++++ Input for this task

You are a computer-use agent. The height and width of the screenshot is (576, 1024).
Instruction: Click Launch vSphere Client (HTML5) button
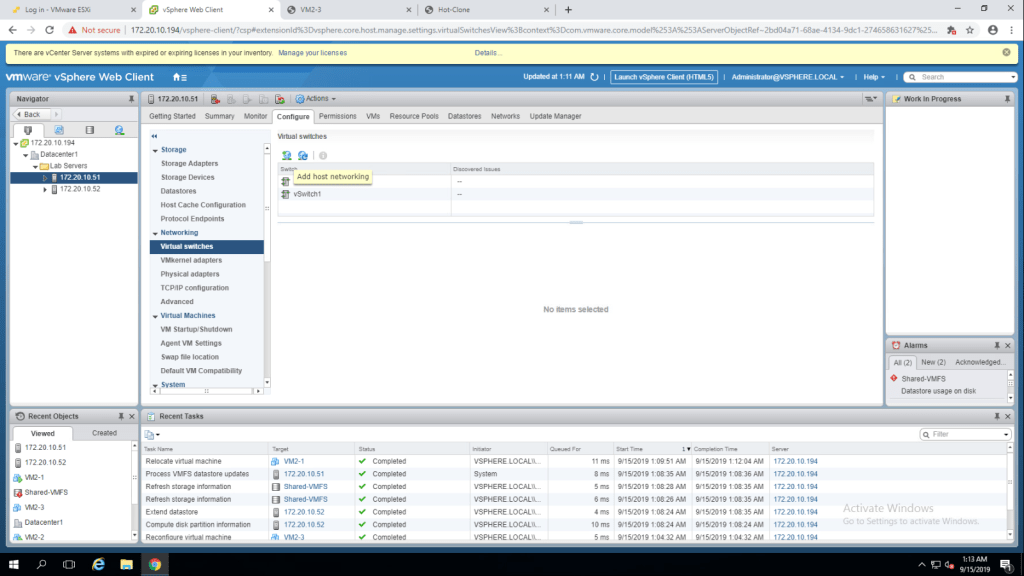[x=664, y=77]
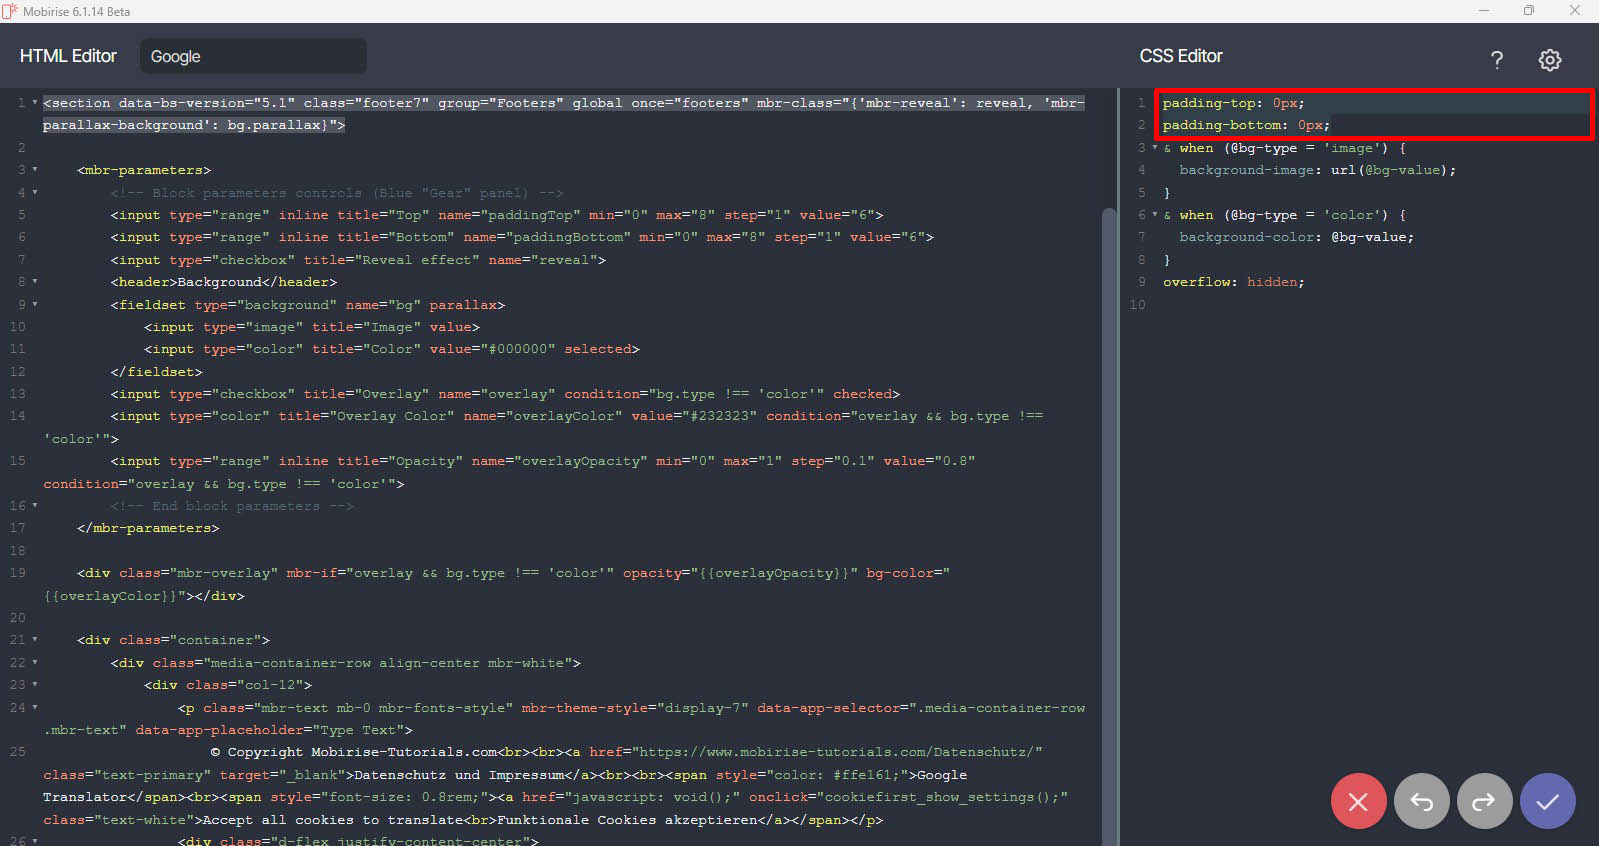
Task: Cancel changes with the red X button
Action: point(1358,801)
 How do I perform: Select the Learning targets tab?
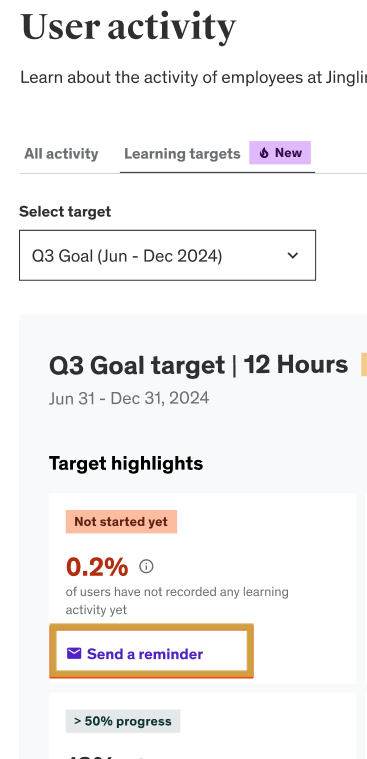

++++++++

Brief.
Each entry above is to be written out again unchanged, apart from the pictures, which are left out.

Task response.
You are a computer-use agent. The height and width of the screenshot is (576, 1024).
Instruction: Click Launch vSphere Client (HTML5) button
[x=664, y=77]
Task: Cancel changes with the red X button
Action: point(1358,801)
 How do I perform: Select the Learning targets tab?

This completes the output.